In the initial sessions of stimulus generalization, KO rats responded to the stimuli faster than WT rats. However, as the sessions increased, RT in WT rats gradually decreased while KO rats did not change significantly. There might be a learning effect explaining why KO rats were less able to update the changes in the environment. It is important to note that although the RT had changed, the generalization accuracy, error, bias, and curve stayed similar between KO and WT rats. Furthermore, the generalization curve showed that both KO and WT rats were able to generalize the GSs properly, in which responses to the GSs were more robust when the similarity of the GSs was closer to the CSs. Taking together, WT rats might learn to adapt to changes in environmental stimuli, while KO rats need more training (stimulus exposures) to adapt35,53. In our previous experiment41, the stage of reduced reward contingencies was not introduced to the animals. It was found that 5-HTT KO rats’ RT gradually decreased as the sessions increased during stimulus generalization, while the RT gradually increased in WT rats. Since GSs were not associated with rewards but are physically similar to CSs, responding to GSs repeatedly may be another source of stress, in which KO rats respond faster than WT rats. Taking the current and previous results into account, 5-HTT knockout in rats might lead to a reduced ability to update information from the novel but similar environmental stimuli.

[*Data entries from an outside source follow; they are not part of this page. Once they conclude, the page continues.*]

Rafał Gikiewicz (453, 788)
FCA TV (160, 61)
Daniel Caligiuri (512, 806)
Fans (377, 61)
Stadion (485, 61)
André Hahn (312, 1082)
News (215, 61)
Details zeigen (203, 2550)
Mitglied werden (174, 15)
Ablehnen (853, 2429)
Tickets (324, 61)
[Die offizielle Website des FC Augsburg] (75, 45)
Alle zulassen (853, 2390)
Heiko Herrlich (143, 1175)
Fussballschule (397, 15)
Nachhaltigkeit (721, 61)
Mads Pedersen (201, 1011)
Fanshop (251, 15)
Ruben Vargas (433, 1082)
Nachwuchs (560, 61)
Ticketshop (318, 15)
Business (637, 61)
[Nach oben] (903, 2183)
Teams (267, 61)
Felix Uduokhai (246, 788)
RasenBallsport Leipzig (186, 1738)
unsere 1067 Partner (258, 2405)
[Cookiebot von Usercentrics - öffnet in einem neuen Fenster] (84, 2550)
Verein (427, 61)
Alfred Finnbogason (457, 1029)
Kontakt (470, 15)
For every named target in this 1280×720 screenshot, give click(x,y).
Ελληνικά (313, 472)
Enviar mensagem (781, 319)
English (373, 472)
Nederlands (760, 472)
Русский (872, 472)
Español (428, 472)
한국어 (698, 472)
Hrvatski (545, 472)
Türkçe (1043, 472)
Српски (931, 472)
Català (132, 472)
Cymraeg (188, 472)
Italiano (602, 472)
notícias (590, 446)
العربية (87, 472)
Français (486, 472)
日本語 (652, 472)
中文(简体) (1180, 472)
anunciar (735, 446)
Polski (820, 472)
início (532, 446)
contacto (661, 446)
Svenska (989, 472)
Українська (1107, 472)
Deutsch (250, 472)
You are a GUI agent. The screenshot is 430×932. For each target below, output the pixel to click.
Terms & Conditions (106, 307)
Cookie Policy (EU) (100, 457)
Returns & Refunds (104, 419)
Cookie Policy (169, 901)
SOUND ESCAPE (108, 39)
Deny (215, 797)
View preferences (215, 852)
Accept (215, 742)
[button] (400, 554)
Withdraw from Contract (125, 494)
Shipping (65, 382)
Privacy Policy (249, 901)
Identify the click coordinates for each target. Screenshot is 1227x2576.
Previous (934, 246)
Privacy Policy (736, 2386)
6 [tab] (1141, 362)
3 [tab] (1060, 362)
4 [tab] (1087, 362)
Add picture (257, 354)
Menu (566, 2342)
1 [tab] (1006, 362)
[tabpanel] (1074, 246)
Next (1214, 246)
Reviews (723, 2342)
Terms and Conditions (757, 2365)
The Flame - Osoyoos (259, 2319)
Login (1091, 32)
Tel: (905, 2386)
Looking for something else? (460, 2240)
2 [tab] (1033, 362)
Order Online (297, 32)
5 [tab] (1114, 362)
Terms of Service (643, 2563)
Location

Generalization is the ability of animals, including humans, to adapt to the environment. Proper generalization is the key to survival. If this basic ability is disturbed, it will lead to inadequate adaptation to environmental changes and can cause brain disorders. Under the biological framework of RDoc, generalization may serve as one of the common dimensions of comorbidity16. Animal models displaying comorbidities can be useful to reveal the common biological mechanisms of the comorbidity. For example, 5-HTT knockout affects rodent models of anxiety/depression-like behaviors and modulates drug self-administration17,30,31. The current study investigated the pattern of information processing in 5-HTT KO rats when the environment changes in two aspects, the features of the stimulus itself and the outcome predicted by the stimulus. During the outcome generalization, 5-HTT KO rats processed the perceptual information faster than WT rats. During stimulus generalization, KO rats responded to the stimuli faster than WT rats initially. However, as the sessions increased, WT rats appeared to increase their response speed. We conclude that not only stimulus generalization, but also outcome generalization can serve as a basic dimension of disorders, in the RDoC framework, caused by 5-HTT downregulation.